Her cool hand touched the inside of his wrist. “You weren’t too bad off. A bump on the head, a few bruises. You’ve got some burn scars. Not too old, from the look of them, but someone took care of them. Someone with better medical equipment than mine, but not enough to get rid of the scars.”
He shrugged. A few scars didn’t bother him.
Lisa said, “Can you tell me how you feel now?”
“Better.”
“Good. We do what we can, though the ship’s infirmary has been stripped out for years now. How’d you come to be in the creek, anyway? It’s not like we ever get any strangers here.”

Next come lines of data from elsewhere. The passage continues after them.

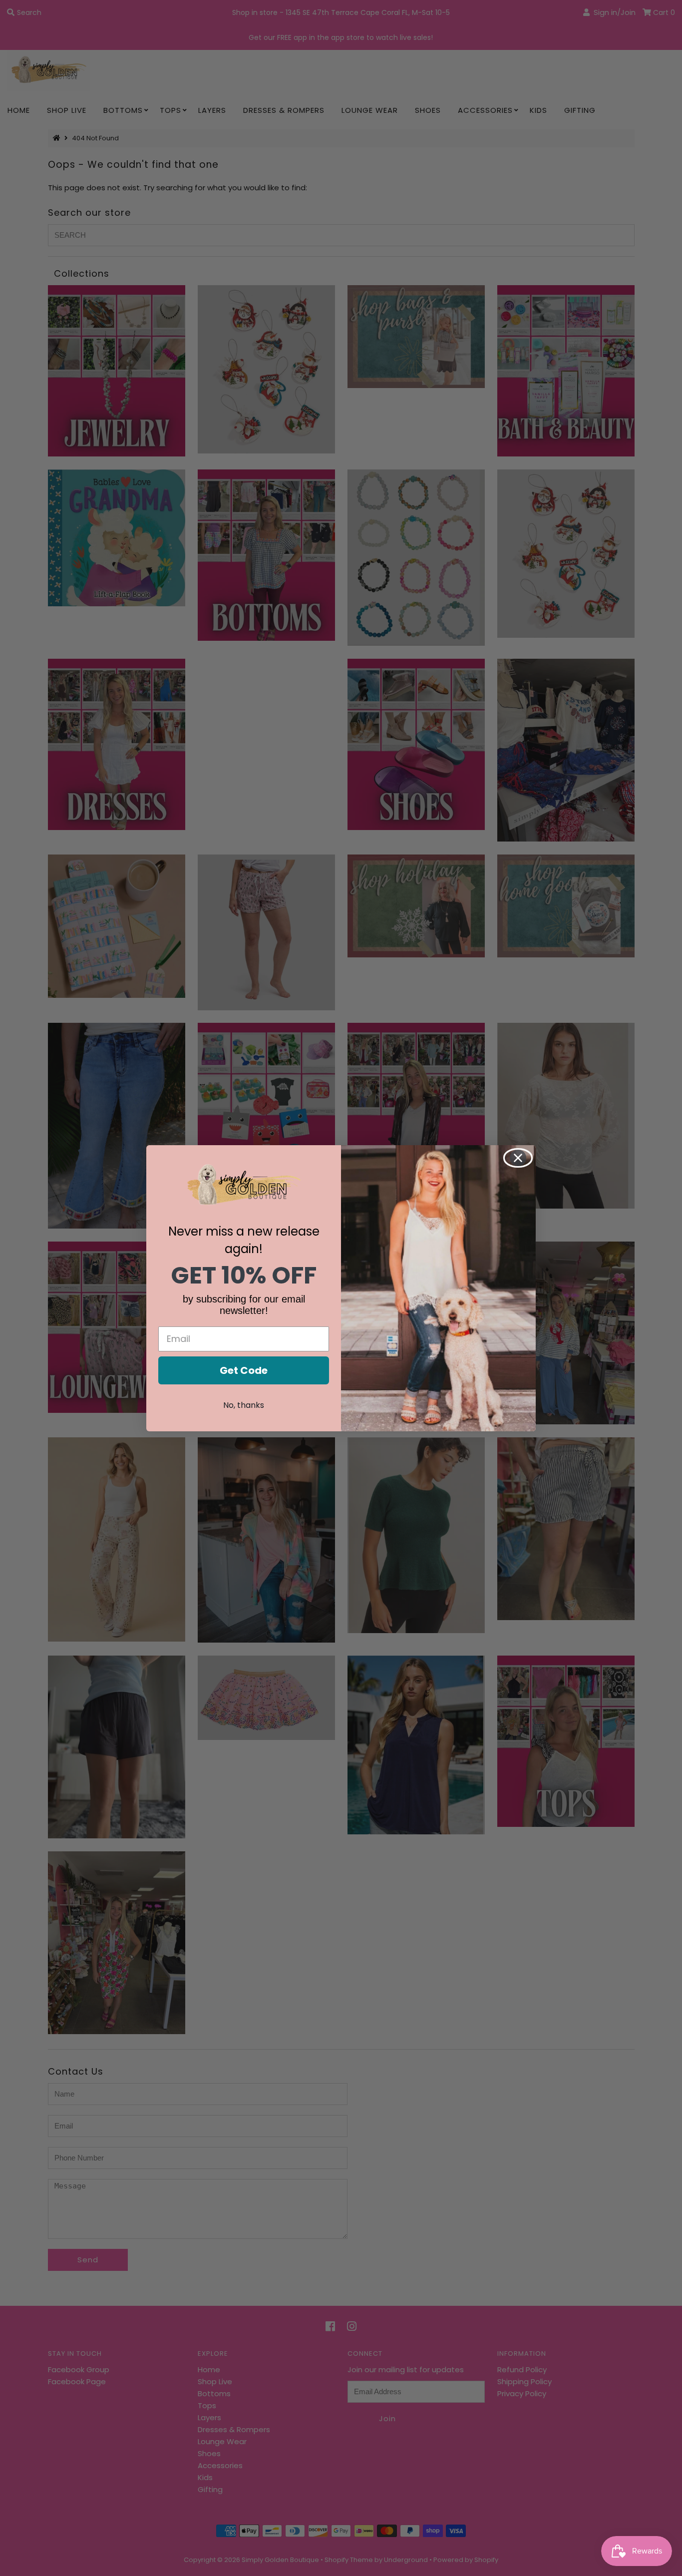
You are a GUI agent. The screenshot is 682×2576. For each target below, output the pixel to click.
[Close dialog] (518, 1158)
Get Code (244, 1370)
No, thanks (243, 1405)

He said, “You haven’t asked my name.”
“I don’t have to.” Lisa’s smile faded. “I know your name. You still have a dog tag embedded in your collarbone. And my mother’s the one who found you. Jodenny.”
He felt for his wedding ring, which was still firmly affixed to his finger. If Lisa was about forty, that would make Jodenny nearly seventy. Wrinkled and arthritic and probably hating every moment of it.
“I need to . . .” he said, and gestured toward what he hoped was the bathroom.
“That’s the fluids I ran into you,” Lisa said. “Come on. Up you go.”
She helped him upright and shouldered him to a bathroom equipped with a Team Space toilet. He scrubbed at his face and peered at the bloodshot lines in his eyes and the stubble on his chin. Vanity was a luxury he hadn’t had in a while. When he felt steadier, he emerged to find three men sitting in his room on chairs that had been pulled in from elsewhere. Lisa was straightening the pillows on the bed.